As soon as Stan, Kyle, Cartman, Kenny, and the new kid stepped on screen, I was enthralled. It's almost impossible to decipher if you're watching an episode or playing the game, as the crappy, construction paper-like art style and poor animations remain exactly as the show portrays. Everything fits perfectly with the boys' imaginative fantasy game, from the rag tag costumes they've made out of household items to one of their living rooms being a Tavern filled with adventurous folk and a basement doubling as a dungeon.
As Matt and Trey had much creative input and clearly provided all the voices, the humor is spot on, offering a ton of laughs in just the ten minute demo span, with Kenny the princess on the verge of being raped and Cartman being every ounce as funny and maniacal as ever. At one point when Jimmy was speaking and getting hung up on a word, you could literally watch him go on for a couple minutes until you decided to move on. Even though I didn't actually get to play the game, sitting back and watching how accurately the developers have captured the essence of South Park was good enough for me.
The gameplay is traditional, turn-based RPG action, as well as a mix of out of combat abilities that will help the player progress through the level and weaken enemies before the start of a fight.
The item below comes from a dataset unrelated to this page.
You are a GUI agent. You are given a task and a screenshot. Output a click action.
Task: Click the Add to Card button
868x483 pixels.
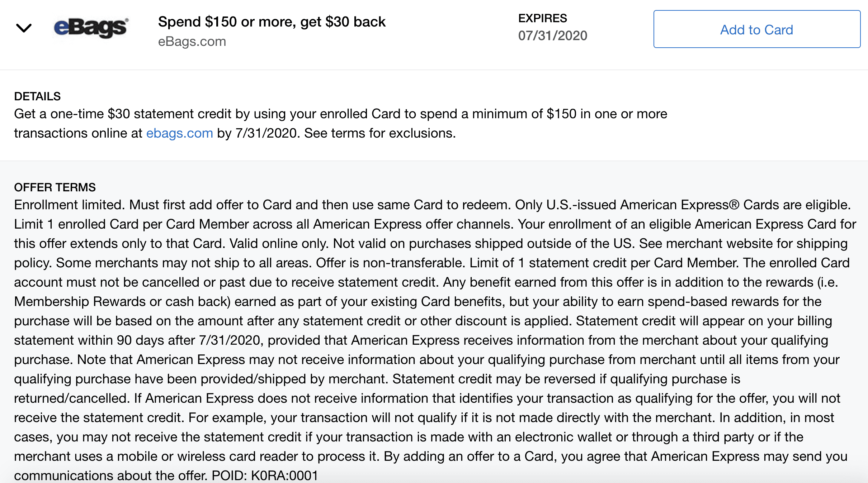point(756,29)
The turn-based combat is much like the JRPGs of old, with enemies on the overworld that can be encountered and battles occurring on another screen with the boys on one side and their enemies on the other.
There are a good amount of abilities to choose from besides the normal attack option, though attacking and many of the abilities follow the Super Mario RPG/Mario & Luigi formula, allowing you to cause more damage or hit an enemy more times if you tap the button at the right time. It requires more skill and interaction than just pressing one button the whole time, which makes for a more enjoyable experience.
Abilities are different for each character and always use objects or aspects from South Park, with the new kid (the player) being able to Roshambo his opponents or fart in his hand and throw it at his enemies, and Butters the cleric being able to smite his enemies with his holy hammer. Farting can also be utilized outside of battle, inflicting status effects, and if there is a fire source around, they can be used as mini explosions to take out any enemy roaming the screen.
The new kid is also able to use a dodgeball to knock down objects to either progress, find secrets, or hurt enemies, like being able to knock down a lantern to cause a fire so you can throw a fart towards the flame to kill everything on screen. Enemies are all other kids and characters from the series, with the demo showing one of the first big bosses the kids have to face to find the Stick of Truth, Jimmy the Bard. Every part of gameplay feeds into South Park's hysterically amazing style, like other kids fighting you throwing F-bombs or dying in typically gruesome and graphic South Park fashion.
With the prospect of South Park: The Stick of Truth entering development hell, I couldn't have left the demo more blown away by how well the show has been captured in game form. There have been other attempts throughout the years without much success, but the Stick of Truth is looking to be pretty damn stellar. Get ready to grab your towel cape for an epic adventure through the little Colorado town of South Park on December 10th.